Disgraced FTX founder Sam Bankman-Fried has ramped up his social media praise for US president Donald Trump while taking aim at former president Joe Biden, just days after Caroline Ellison, the former CEO of Alameda Research, was released from federal custody. Since Bankman-Fried’s February 2025 interview with the New York Sun and March appearance with political commentator Tucker Carlson, many observers say he is aiming to secure a pardon from Trump. A recent post on X echoed that sentiment: “@realdonaldtrump is right on crypto.” Ellison’s release occurred days earlier, after she served 440 days in prison for her role in the 2022 collapse of FTX.
In another public endorsement, Bankman-Fried praised what he described as the arrest of Venezuelan President Nicolás Maduro by the Trump administration, calling the move “smart, gutsy, and pro-democracy.” The remarks appear to extend his critique beyond crypto policy and into broader geopolitical events, signaling a willingness to align with Trump’s handling of foreign policy concerns that intersect with crypto governance and sanction regimes.
At the same time, Bankman-Fried cast doubt on the earlier Democratic administration that he once supported with significant political donations. He suggested that a number of party figures held reasonable views on the sector, but he criticized the decision to elevate Gary Gensler to the chairmanship of the U.S. Securities and Exchange Commission (SEC).
“All the world leaders I met were fed up with Biden,” he said, adding that he believed Biden had bungled crypto policy. He argued that he “didn’t have to” accept a single narrative, pointing to “plenty in the party [with] reasonable thoughts.” “But he chose [Gary] Gensler for SEC chair,” Bankman-Fried asserted. Gensler’s tenure, marked by a strict interpretive stance toward crypto, was framed by advocates as a regulatory battlefront that pushed many market participants to seek clearer rules or more flexible enforcement. Gensler stepped down in January 2025, ahead of Trump’s inauguration, a shift that immediate observers said could recalibrate the regulatory tone for the sector.
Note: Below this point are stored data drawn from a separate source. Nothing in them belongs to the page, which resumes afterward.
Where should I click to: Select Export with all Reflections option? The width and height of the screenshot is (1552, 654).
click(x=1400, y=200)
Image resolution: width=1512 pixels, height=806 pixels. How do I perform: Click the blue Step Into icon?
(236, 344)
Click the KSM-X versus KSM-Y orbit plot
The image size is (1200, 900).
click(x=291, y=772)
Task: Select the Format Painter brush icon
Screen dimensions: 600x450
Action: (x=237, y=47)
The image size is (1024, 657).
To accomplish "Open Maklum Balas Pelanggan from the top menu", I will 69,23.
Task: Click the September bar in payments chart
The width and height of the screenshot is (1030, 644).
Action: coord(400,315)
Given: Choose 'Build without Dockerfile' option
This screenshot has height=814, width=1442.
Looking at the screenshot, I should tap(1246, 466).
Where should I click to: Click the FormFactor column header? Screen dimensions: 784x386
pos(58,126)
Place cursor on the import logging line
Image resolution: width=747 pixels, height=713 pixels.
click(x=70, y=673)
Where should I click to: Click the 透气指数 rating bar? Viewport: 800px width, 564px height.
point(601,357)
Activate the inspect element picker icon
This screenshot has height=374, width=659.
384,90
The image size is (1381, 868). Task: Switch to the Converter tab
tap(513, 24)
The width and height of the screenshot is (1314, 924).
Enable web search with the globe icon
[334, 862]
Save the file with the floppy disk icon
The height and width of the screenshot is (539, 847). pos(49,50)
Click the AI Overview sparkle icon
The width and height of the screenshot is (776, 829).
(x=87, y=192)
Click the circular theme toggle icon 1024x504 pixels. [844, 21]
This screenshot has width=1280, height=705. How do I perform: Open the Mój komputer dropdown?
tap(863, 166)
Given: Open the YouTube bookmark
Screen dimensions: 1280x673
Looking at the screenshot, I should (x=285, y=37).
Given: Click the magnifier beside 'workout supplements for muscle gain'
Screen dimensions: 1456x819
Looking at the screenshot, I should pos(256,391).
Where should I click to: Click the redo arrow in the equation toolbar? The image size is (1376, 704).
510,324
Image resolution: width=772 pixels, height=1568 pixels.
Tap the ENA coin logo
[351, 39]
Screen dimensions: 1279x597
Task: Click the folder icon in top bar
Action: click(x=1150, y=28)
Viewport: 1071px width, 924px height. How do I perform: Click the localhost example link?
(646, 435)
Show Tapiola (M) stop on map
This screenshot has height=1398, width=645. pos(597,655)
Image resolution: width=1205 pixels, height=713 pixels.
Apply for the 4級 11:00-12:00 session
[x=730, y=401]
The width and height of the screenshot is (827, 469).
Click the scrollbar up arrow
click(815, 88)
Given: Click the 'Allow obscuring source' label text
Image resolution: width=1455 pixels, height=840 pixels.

With a change in administration on the horizon, market observers have started to price in the potential for a political reopening. The successor to Gensler, Paul Atkins, who was sworn in by Trump in April 2025, is widely viewed in crypto circles as more crypto-friendly, a characterization that has fueled speculation about a softer regulatory posture should political winds continue to favor the Republican leadership.
Following the collapse of FTX in November 2022, US authorities extradited Bankman-Fried from the Bahamas to face charges, including money laundering and fraud. A jury convicted the former CEO on seven felony counts in November 2023, and a judge sentenced him to 25 years in prison in March 2024.
In November 2025, Bankman-Fried appealed his conviction and sentence and is awaiting results in the US Court of Appeals for the Second Circuit.
Traders on crypto predictions platform Polymarket currently assign just a 17% chance that Trump will pardon Bankman-Fried before 2027.
The public alignment of a central figure in the FTX saga with a current political heavyweight underscores how crypto policy, enforcement posture, and public perception remain deeply entangled with political calculations. For investors and builders in the space, these dynamics translate into fluctuating regulatory risk that can influence fundraising, liquidity, and strategic planning across decentralized finance, exchange platforms, and crypto-infrastructure projects.
As regulatory leadership shifts—from a perceived rigidity under one chair to a more crypto-forward approach under another—the industry will be watching for substantive policy signals. The appointment of Atkins has been interpreted by many market participants as a potential tilt toward clearer pathways for compliant innovation, product development, and capital markets activity within crypto. Yet the ongoing legal saga surrounding Bankman-Fried, including the November 2025 appeal and the potential implications for related cases, injects a continued layer of uncertainty that can dampen or delay large-scale investments until clearer legal horizons emerge.
Beyond the courtroom and courtrooms-to-come, the discourse around pardons, policy debates, and cross-border actions—such as the Maduro-related commentary—illustrates how crypto can become a lens for broader political disagreements. The crypto community, regulators, and policymakers are contending with questions about how to balance innovation with investor protection, how to adjudicate responsibility for past collapses, and how to align enforcement with forward-looking rules that can support growth without compromising safeguards.